**STATED PROBLEM**
Rewrite the records as a Markdown table with the columns "Row" and "Line," giving a row number and one line per row. Leave out blank lines and the pictures.
-----
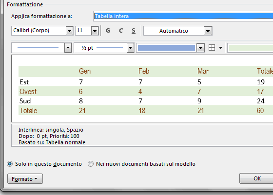Open the Calibri (Corpo) font dropdown
This screenshot has width=273, height=195.
[x=69, y=31]
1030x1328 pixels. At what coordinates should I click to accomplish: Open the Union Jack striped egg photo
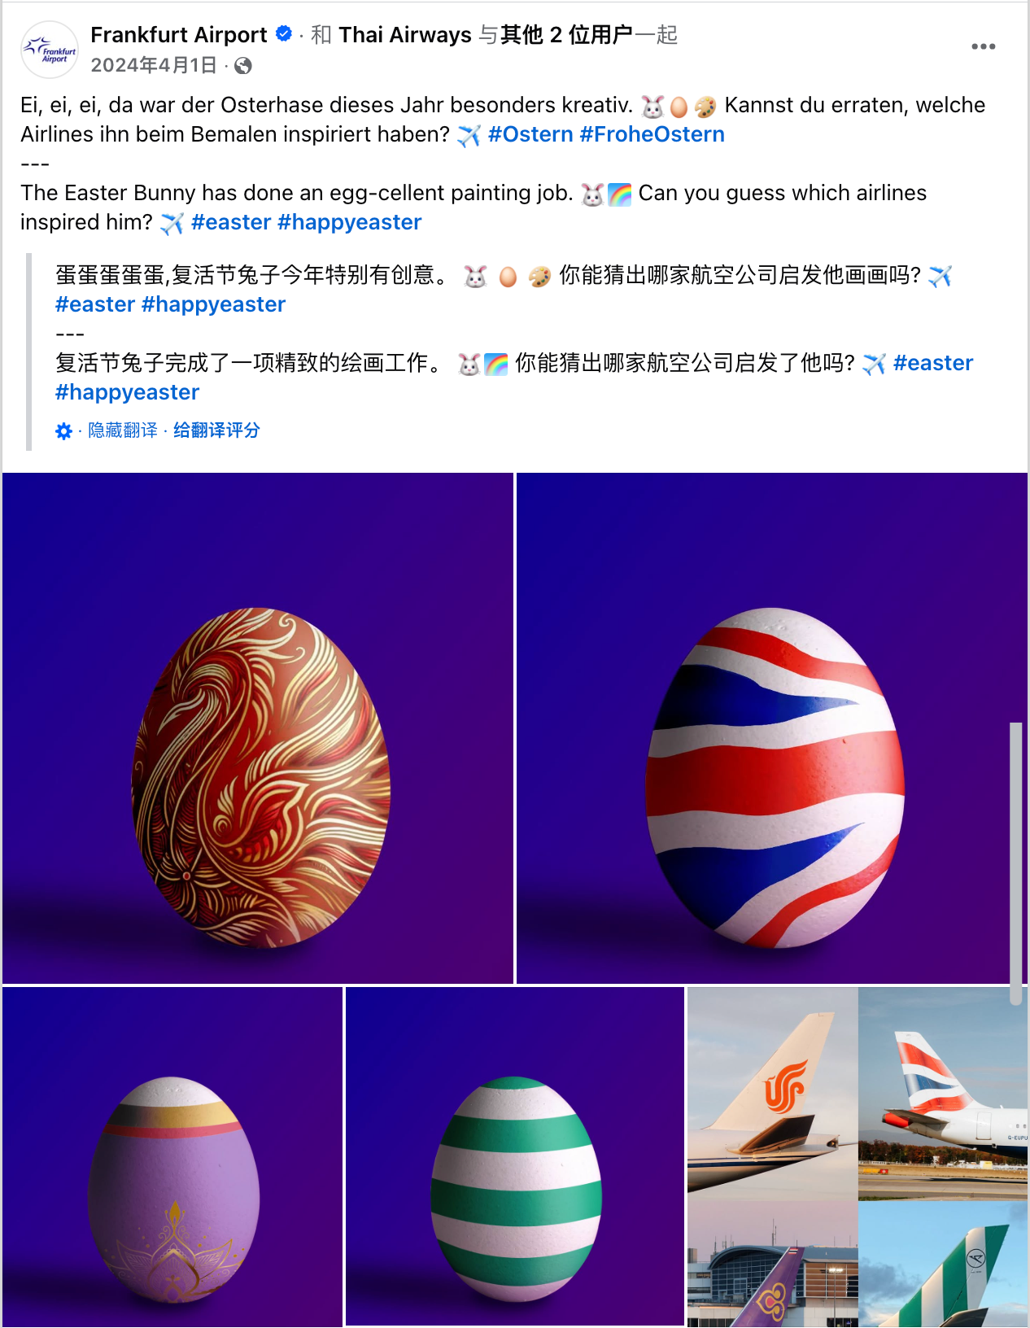point(772,728)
-----
**WRITTEN ANSWER**
| Row | Line |
|---|---|
| 1 | Open the Calibri (Corpo) font dropdown |
| 2 | This screenshot has width=273, height=195. |
| 3 | [x=69, y=31] |
| 4 | 1030x1328 pixels. At what coordinates should I click to accomplish: Open the Union Jack striped egg photo |
| 5 | point(772,728) |